_Action item_: Each line from the one containing "is (1402, 985)." to the end of the entries below must be restated exactly, and no other line should appear.

_Task input_:
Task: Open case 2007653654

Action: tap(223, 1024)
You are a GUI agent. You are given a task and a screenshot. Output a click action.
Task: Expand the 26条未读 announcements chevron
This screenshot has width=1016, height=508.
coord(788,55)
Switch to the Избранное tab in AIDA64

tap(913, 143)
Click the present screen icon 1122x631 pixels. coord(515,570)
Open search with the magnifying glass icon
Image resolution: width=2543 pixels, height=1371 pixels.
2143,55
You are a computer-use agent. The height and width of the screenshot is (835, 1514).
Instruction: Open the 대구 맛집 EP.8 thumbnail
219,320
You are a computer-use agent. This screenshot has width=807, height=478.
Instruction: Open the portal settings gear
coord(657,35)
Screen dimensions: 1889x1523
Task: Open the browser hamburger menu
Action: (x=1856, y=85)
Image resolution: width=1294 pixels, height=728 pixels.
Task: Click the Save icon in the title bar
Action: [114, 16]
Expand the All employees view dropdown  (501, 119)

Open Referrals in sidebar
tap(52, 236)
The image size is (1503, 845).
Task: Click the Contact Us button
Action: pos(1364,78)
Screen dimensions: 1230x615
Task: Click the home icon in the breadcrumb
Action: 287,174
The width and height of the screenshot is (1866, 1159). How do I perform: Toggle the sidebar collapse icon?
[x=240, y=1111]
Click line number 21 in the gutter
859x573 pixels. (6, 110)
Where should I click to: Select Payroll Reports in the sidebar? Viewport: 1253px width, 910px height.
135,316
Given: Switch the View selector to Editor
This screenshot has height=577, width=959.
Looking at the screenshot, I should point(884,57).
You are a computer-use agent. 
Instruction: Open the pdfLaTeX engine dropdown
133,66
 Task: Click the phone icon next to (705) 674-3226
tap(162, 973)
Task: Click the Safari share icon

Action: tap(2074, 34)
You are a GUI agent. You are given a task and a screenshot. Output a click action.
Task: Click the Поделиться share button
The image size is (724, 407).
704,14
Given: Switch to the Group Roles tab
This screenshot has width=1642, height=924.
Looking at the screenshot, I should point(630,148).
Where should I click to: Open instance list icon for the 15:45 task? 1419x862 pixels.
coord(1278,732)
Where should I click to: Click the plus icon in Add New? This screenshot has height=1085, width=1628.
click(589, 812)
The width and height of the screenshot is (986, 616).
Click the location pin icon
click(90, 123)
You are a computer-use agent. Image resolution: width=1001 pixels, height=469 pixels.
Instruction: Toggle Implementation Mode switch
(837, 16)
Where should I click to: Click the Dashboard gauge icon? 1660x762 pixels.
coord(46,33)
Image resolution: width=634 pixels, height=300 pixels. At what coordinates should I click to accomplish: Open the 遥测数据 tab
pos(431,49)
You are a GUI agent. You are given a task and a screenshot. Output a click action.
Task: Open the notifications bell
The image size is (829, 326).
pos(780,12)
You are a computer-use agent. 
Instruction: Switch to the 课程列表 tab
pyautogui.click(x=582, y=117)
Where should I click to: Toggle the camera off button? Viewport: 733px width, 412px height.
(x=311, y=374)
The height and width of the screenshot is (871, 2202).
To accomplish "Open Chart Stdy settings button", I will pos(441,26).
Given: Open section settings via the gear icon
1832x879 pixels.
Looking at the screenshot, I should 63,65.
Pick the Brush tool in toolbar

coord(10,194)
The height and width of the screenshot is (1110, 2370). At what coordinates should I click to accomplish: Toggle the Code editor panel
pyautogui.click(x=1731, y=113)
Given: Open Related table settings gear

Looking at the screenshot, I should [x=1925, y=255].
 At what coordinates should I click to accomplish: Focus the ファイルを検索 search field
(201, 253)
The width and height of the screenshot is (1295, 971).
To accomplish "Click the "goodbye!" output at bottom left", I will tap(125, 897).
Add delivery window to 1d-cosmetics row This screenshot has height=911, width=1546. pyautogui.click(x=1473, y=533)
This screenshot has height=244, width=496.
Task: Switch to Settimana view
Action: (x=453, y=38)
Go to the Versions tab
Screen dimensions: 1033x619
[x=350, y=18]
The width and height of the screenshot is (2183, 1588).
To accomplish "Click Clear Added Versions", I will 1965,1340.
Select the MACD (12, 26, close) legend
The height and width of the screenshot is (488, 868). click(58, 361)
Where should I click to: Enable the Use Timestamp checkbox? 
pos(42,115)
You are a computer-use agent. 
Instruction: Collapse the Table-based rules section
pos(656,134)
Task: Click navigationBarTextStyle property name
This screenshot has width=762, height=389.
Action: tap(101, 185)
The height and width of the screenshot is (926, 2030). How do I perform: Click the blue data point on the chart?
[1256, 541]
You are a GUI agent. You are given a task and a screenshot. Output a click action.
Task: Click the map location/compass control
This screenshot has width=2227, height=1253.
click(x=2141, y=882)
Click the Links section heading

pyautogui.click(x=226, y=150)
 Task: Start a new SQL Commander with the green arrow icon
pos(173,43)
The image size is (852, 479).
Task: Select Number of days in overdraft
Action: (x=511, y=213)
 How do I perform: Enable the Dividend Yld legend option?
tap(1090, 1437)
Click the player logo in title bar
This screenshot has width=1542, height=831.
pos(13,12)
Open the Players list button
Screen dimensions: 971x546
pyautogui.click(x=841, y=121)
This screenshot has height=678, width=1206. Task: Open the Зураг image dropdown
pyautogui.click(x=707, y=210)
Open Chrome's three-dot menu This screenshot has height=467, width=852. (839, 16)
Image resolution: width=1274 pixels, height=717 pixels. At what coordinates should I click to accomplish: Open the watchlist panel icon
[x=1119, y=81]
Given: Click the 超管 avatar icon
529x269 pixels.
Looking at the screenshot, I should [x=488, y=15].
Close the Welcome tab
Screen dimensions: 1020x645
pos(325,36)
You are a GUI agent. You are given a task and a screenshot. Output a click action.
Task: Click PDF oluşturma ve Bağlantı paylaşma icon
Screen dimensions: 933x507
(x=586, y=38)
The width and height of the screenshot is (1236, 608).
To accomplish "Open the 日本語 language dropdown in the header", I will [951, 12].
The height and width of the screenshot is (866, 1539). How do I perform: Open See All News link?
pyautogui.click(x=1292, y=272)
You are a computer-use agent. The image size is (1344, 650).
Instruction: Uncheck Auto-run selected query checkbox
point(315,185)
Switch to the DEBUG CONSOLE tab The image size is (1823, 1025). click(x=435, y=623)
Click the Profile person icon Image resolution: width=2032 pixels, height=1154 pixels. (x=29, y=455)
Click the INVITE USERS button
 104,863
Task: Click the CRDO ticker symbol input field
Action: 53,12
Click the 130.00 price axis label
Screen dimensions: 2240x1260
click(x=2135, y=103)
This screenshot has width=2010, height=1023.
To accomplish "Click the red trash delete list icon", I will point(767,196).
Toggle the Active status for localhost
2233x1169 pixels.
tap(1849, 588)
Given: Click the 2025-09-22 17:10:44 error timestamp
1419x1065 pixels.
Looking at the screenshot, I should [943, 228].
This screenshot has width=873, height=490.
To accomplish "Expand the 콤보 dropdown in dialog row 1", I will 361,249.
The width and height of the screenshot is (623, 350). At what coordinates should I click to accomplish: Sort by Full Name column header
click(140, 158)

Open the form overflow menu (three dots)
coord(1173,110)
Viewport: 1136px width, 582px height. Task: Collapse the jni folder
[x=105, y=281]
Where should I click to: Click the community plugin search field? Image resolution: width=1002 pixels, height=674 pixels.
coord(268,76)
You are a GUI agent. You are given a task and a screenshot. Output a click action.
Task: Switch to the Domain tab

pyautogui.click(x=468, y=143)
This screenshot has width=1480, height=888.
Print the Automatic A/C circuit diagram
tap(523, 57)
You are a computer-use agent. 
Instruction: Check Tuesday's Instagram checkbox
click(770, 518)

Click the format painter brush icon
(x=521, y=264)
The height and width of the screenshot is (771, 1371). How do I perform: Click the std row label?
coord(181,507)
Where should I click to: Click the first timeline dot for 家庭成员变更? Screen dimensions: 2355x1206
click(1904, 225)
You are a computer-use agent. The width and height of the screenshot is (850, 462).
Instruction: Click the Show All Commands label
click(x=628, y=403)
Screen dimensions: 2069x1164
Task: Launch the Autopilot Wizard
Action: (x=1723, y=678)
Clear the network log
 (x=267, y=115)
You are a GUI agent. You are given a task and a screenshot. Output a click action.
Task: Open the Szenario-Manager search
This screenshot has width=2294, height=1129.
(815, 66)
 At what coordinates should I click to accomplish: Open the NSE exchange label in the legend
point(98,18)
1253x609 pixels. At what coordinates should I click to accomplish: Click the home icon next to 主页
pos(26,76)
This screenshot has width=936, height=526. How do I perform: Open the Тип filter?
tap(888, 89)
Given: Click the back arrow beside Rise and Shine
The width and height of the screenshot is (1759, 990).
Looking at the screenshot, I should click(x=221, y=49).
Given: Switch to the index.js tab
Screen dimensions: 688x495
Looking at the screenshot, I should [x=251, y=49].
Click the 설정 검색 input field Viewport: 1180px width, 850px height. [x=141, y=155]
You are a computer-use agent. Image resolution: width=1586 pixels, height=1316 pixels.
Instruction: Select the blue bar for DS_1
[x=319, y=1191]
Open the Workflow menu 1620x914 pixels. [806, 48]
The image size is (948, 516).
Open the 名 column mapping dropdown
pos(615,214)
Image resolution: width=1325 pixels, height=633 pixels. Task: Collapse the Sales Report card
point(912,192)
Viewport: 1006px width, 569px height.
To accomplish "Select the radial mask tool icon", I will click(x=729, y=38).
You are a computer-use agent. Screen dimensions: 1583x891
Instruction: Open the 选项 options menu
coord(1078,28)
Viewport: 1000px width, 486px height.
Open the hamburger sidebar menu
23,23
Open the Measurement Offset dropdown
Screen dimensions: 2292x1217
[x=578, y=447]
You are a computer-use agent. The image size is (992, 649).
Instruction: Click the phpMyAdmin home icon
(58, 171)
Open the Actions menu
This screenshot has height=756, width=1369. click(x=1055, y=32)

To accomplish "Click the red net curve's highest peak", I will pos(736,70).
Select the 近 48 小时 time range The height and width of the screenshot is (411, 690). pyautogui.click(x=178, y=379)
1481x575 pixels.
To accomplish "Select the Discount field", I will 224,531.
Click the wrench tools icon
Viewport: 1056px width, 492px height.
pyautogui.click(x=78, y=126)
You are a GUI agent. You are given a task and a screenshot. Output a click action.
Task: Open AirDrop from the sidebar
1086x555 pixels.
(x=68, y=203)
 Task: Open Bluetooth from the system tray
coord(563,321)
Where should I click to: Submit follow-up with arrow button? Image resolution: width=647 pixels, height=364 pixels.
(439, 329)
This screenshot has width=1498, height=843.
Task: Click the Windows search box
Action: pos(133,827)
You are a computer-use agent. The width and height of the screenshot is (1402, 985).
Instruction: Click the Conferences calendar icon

_Reply to the task_:
You are a computer-use agent. The width and height of the screenshot is (1402, 985).
Instruction: Click the Conferences calendar icon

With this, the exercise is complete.